The answer must reproduce exactly the lines from the one with "Task: Focus the sidebar Search box" through the end of the material, and it must contain no pictures.

━━━━━━━━━━━━━━━━

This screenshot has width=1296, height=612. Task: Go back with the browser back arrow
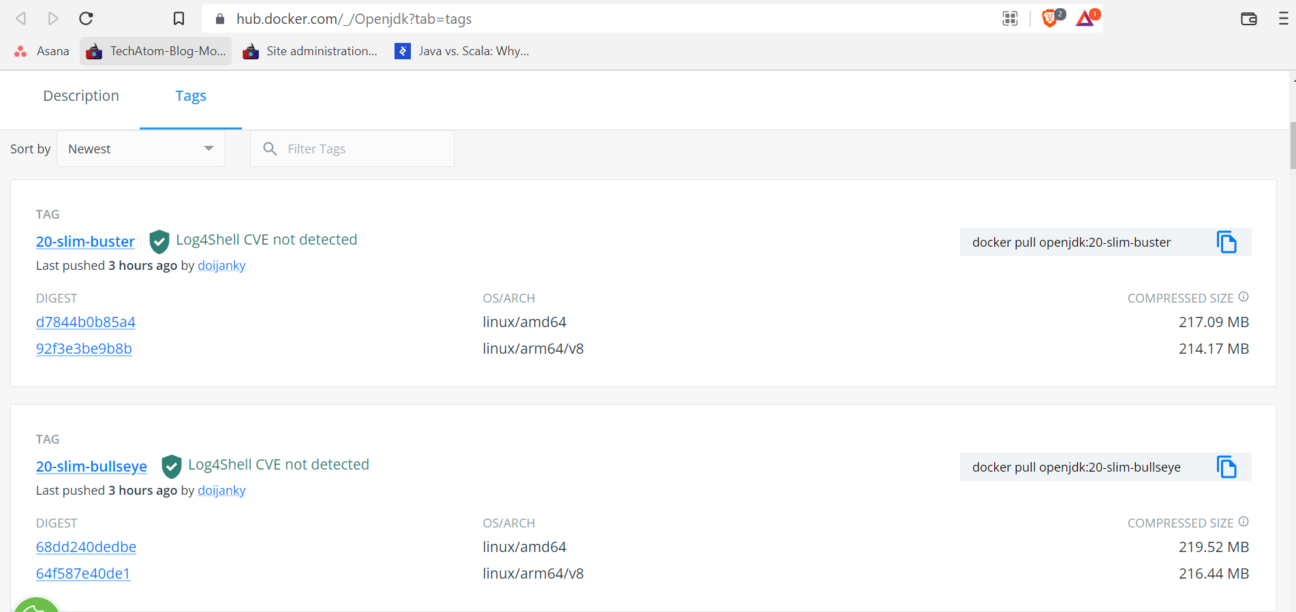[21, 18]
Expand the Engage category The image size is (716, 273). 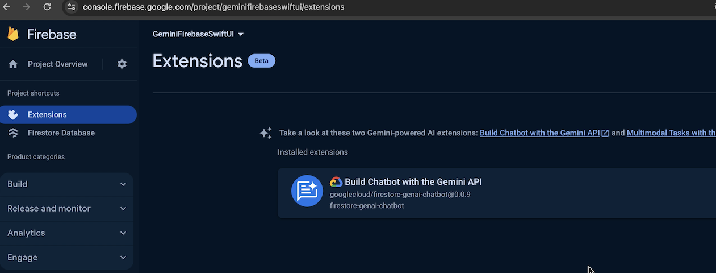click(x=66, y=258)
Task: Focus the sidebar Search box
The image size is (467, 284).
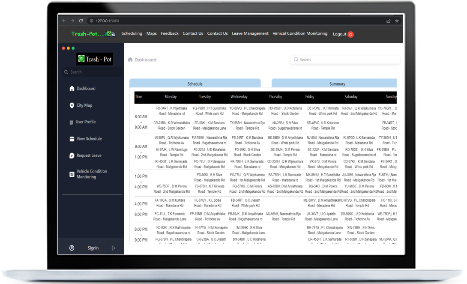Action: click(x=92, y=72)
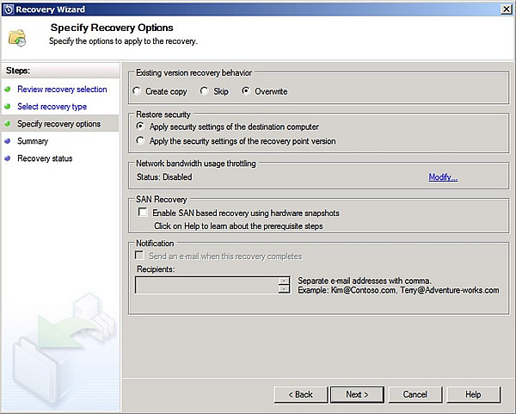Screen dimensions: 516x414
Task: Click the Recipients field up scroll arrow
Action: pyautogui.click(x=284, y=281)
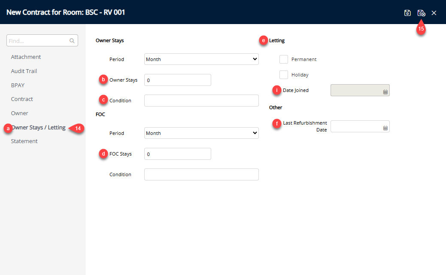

━━━━━━━━━━━━━━━━

◆ ANSWER FOR THIS EXERCISE:
Task: Focus the sidebar Search box
The image size is (467, 284).
Action: click(x=92, y=72)
Screen dimensions: 516x414
Task: Click the Recipients field up scroll arrow
Action: pyautogui.click(x=284, y=281)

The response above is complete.